Required work: Once the line containing "Create a new database connection" is found in the entries below, reproduce it and every line after it, stopping at and including the line containing "You are a computer-use agent. The width"; reproduce nothing else, and keep each line exact.

Records to process:
---

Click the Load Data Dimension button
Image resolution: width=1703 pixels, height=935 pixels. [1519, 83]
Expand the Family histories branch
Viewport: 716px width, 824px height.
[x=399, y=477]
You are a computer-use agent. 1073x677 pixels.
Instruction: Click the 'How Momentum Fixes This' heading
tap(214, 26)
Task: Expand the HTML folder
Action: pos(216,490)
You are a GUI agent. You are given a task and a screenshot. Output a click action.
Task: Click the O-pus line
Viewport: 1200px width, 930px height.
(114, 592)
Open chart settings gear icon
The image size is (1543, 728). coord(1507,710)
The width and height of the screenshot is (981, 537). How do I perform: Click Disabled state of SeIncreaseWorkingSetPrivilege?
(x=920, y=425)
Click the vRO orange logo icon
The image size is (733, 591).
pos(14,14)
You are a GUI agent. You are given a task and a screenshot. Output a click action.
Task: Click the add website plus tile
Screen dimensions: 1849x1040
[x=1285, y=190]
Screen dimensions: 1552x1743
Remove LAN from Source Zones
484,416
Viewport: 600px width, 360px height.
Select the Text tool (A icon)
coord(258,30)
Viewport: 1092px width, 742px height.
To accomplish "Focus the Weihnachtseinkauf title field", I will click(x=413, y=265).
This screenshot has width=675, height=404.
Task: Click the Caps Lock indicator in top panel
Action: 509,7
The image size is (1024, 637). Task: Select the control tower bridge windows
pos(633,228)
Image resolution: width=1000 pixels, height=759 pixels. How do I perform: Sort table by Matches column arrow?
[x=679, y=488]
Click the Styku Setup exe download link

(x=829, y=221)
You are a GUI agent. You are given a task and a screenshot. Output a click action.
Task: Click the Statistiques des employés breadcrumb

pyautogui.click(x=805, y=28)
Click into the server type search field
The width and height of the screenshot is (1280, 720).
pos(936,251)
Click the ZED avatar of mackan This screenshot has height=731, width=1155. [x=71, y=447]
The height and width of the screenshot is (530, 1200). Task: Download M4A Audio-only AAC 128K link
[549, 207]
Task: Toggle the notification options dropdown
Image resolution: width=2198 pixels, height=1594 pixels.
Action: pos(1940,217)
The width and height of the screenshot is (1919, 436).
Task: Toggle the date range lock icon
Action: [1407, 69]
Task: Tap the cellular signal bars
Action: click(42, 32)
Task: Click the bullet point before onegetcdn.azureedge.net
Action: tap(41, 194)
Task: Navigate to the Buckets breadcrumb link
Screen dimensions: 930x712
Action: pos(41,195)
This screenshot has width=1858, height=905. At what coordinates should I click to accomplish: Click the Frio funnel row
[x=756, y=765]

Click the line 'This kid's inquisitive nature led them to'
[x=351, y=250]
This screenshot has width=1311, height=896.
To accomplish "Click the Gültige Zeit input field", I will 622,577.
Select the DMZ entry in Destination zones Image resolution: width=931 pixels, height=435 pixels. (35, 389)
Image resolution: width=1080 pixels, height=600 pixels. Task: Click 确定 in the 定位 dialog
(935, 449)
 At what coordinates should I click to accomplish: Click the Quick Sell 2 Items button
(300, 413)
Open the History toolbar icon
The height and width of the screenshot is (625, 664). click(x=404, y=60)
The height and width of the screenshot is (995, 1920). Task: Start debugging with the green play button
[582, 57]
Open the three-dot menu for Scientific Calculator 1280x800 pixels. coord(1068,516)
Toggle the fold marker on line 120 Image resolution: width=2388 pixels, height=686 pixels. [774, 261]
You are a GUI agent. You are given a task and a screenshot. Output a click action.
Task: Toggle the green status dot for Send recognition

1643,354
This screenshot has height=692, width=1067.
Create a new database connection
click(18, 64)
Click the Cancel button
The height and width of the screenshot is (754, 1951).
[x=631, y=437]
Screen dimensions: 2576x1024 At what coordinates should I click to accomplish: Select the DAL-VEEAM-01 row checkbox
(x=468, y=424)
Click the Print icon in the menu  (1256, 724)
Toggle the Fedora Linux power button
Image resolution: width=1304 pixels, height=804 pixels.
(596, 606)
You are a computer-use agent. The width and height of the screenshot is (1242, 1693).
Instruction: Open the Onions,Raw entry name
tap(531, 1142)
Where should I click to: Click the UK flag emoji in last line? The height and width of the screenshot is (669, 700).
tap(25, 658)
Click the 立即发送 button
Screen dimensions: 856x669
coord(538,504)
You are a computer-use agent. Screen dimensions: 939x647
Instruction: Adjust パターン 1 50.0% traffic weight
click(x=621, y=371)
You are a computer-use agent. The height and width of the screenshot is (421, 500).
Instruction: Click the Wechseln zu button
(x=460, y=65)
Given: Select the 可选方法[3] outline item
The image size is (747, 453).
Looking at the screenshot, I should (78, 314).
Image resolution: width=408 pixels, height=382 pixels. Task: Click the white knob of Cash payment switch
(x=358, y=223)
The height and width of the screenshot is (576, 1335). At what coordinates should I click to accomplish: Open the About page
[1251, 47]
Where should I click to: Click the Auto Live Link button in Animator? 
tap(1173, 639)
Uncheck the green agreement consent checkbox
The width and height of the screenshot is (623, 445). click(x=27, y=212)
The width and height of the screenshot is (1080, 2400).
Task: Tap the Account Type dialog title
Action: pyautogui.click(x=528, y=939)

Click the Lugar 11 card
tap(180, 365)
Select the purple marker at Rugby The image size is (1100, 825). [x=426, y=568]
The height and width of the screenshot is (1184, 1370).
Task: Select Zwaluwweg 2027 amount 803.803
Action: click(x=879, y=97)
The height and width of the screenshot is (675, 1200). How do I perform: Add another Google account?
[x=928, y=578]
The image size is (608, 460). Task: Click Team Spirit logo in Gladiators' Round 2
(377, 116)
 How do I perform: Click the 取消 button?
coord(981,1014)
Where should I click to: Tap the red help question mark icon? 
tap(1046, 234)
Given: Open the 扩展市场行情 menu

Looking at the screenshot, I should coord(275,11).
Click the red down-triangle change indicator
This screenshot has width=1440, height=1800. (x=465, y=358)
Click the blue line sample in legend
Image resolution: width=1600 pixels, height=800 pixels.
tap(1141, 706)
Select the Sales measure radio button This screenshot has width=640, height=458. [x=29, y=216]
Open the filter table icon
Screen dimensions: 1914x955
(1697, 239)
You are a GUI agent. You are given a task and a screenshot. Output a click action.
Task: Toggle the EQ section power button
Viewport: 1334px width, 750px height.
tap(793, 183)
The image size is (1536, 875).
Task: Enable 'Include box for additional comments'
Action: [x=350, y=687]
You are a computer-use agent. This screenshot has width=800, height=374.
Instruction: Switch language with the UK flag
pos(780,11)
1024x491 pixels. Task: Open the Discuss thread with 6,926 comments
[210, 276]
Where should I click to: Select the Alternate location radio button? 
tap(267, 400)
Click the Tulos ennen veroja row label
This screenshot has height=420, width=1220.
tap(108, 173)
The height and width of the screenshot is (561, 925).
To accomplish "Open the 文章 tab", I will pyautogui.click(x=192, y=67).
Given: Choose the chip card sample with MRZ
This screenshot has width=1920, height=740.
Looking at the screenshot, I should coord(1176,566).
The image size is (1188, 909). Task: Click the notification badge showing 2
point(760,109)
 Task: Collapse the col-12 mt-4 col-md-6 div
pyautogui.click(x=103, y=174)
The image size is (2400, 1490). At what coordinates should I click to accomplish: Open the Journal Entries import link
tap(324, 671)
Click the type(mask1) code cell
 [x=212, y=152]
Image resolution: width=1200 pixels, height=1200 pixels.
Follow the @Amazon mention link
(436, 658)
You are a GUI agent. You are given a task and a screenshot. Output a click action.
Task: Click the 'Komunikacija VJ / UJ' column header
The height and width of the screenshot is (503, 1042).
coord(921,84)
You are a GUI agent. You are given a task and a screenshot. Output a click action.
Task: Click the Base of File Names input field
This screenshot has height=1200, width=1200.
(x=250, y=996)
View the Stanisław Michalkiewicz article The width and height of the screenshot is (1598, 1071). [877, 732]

---

Result of the task:
Create a new database connection
click(18, 64)
Click the Cancel button
The height and width of the screenshot is (754, 1951).
[x=631, y=437]
Screen dimensions: 2576x1024 At what coordinates should I click to accomplish: Select the DAL-VEEAM-01 row checkbox
(x=468, y=424)
Click the Print icon in the menu  (1256, 724)
Toggle the Fedora Linux power button
Image resolution: width=1304 pixels, height=804 pixels.
(596, 606)
You are a computer-use agent. The width and height of the screenshot is (1242, 1693).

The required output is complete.